Blood, Vol. 114, Issue 7, 1344-1354, August 13, 2009

Interferon β induces mature dendritic cell apoptosis through caspase-11/caspase-3 activation
Blood Yen and Ganea 114: 1344

Supplemental materials for: Yen and Ganea

FACS analysis
DC (1 × 10⁶) were washed in PBS and incubated for 30 min at 4°C with FITC-conjugated anti-CD80, CD86, CD40, or PE-conjugated anti-CD11c (BD Pharmingen). The specificity of the primary Abs was established with appropriate isotype-matched controls. After extensive washing, stained cells were analyzed using a FACSCalibur flow cytometer (BD Biosciences). Results were collected for 10,000 cells and analyzed using CellQuest software from BD Biosciences or FCS Express from De Novo software.

T-cell proliferation assay
For the CFSE assay, purified BALB/c CD4⁺ T cells (1 × 10⁶ cells/well) were labeled with CFSE (10µM) and cocultured with allogenic B10.A bone-marrow derived DC (2 × 10⁵, 1 × 10⁵, or 5 × 10⁴ cells/well). After 4 days, CD4⁺ T cells were collected and subjected to CFSE analysis by FACS. For ³H-thymidine incorporation assay, B10.A DC (4 × 10³ cells) treated with IFNβ, or TNF-α⁺IL-1β⁺IL-6⁺PGE2 in the presence or absence of IFNβ for 24h were washed extensively and cultured with purified BALB/c CD4⁺ T cells (2 × 10⁵ cells). On day 3 of coculture, ³H-thymidine (1µCi per well) was added and incorporation was measured after 16h.

Cytokine ELISA
The cytokine production in DC cultures or DC/T-cell cocultures was determined by ELISA. Supernatants were collected from DC (1 × 10⁶ cells/well) after 48h stimulation and subjected to IL-12 ELISA. DC (1 × 10⁵ cells/well) and T cells (2 × 10⁶ cells/well) were cocultured in 24-well culture plates. Supernatants were harvested after 4 days and subjected to ELISA. The detection limits for IL-12, IL-2, and IFNγ was 62.5 pg/ml.
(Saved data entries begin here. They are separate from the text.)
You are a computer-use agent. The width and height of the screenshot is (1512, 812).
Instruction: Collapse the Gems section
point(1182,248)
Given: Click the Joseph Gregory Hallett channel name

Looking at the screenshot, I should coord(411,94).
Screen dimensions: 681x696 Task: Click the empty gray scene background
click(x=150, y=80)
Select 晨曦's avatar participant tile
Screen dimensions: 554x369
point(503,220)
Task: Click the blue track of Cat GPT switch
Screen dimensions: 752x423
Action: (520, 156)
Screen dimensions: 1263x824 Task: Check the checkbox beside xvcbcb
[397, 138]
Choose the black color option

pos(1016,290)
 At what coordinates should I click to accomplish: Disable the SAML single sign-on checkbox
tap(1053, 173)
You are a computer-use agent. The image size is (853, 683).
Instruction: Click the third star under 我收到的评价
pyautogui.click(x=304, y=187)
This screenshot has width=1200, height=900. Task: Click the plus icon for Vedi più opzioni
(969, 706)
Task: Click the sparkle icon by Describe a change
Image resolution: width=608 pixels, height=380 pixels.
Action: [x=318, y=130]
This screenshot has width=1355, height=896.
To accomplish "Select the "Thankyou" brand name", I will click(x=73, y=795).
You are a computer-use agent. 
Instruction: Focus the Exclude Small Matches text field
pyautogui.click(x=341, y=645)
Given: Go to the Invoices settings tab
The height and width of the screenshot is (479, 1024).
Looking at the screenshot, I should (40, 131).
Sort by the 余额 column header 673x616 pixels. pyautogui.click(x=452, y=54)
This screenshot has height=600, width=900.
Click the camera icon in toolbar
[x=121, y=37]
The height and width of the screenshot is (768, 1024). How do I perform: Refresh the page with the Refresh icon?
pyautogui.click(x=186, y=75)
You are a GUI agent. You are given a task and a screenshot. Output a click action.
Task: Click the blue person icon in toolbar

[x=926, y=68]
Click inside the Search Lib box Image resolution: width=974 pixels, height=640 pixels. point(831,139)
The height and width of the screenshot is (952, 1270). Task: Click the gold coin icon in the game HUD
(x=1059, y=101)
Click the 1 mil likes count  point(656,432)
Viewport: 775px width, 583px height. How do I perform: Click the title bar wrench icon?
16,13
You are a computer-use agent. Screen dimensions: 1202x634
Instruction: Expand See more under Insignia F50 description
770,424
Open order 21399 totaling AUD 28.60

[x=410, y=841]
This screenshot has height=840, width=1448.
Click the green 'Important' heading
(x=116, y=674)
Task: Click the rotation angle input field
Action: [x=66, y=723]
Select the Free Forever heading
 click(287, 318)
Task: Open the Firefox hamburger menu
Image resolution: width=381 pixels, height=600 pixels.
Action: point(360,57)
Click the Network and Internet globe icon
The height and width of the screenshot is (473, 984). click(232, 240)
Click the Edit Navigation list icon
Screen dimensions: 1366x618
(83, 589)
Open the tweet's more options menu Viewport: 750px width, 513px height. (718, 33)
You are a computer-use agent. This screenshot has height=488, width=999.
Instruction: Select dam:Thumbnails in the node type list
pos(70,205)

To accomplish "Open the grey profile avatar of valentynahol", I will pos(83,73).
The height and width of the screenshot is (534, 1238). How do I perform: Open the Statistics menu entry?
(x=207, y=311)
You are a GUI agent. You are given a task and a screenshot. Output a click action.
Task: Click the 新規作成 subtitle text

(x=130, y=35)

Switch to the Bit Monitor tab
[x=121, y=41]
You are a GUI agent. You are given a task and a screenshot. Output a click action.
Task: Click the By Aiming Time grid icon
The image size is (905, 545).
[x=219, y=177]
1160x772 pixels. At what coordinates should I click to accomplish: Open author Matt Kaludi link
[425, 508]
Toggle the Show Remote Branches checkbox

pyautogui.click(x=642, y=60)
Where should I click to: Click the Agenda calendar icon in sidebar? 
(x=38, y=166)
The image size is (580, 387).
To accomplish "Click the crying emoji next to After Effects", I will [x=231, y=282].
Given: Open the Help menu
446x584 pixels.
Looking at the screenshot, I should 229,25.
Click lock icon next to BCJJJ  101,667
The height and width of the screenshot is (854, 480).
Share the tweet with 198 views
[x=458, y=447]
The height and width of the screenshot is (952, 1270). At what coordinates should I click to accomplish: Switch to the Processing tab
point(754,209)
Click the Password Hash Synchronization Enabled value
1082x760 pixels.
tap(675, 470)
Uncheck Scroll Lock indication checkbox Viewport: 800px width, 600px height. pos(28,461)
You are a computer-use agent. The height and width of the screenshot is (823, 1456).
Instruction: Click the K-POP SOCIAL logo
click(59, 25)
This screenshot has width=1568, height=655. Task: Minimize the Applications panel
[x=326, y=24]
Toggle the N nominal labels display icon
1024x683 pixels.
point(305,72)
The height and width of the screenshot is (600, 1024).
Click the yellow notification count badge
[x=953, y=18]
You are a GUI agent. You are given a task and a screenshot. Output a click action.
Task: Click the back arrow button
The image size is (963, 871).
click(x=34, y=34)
Files in this Data Supplement:

• Figure S1. Effects of IFNβ on the phenotype of cytokine cocktail-matured DC (JPG, 152 KB) -
  DC were treated with TNF-α⁺IL-1β⁺IL-6⁺PGE2 in the presence or absence of IFNβ for 24h. The expression of CD40, CD80, and CD86, was analyzed by FACS. Data are representative of two independent experiments.
  
  
  
  
  
  
• Figure S2. Effects of IFNβ on IL-12p70 production of cytokine cocktail-matured DC (JPG, 106 KB) -
  (A) DC were treated with TNF-α⁺IL-1β⁺IL-6⁺PGE2 in the presence or absence of IFNβ for 48h. (B) DC were treated with LPS in the presence or absence of IFNβ for 24h. The supernatants were collected and subjected to IL-12 ELISA. Data are representative of three independent experiments.
  
  
  
  
  
  
• Figure S3. Effects of IFNβ on the capacity of DC to stimulate T-cell proliferation (JPG, 257 KB) -
  DC were treated with TNF-α⁺IL-1β⁺IL-6⁺PGE2 in the presence or absence of IFNβ. After 24h, cells were washed extensively and cultured with purified CD4⁺ T cells, labeled with CFSE, at different ratios (DC:T cells: 1:5; 1:10; 1:20). After 4 days, cells were harvested, and the CSFE profile was assessed by flow cytometry (A). DC treated with IFNβ, or TNF-α⁺IL-1β⁺IL-6⁺PGE2 in the presence or absence of IFNβ for 24h were washed extensively and cultured with purified CD4⁺ T cells. After 4 days coculture, the proliferation was measured by ³H-thymidine incorporation (B). The supernatants from DC/T cells (1:20) cultures were collected and subjected to IL-2 and IFNγ ELISA (C). Data are representative of three independent experiments for A, and of two independent experiments for B and C.
  
  
  
  
  
  
• Figure S4. Effects of LPS and cytokine cocktail on CD11c expression (JPG, 196 KB) -
  CD11c⁺ DC were treated with IFNβ (1000IU), LPS (1µg/ml) in the presence or absence of IFNβ (A) or TNFα⁺IL-1β⁺IL-6⁺PGE2 in the presence or absence of IFNβ (B). After 24h, cells were stained with PE-CD11c followed by FACS analysis. Data are representative of three independent experiments.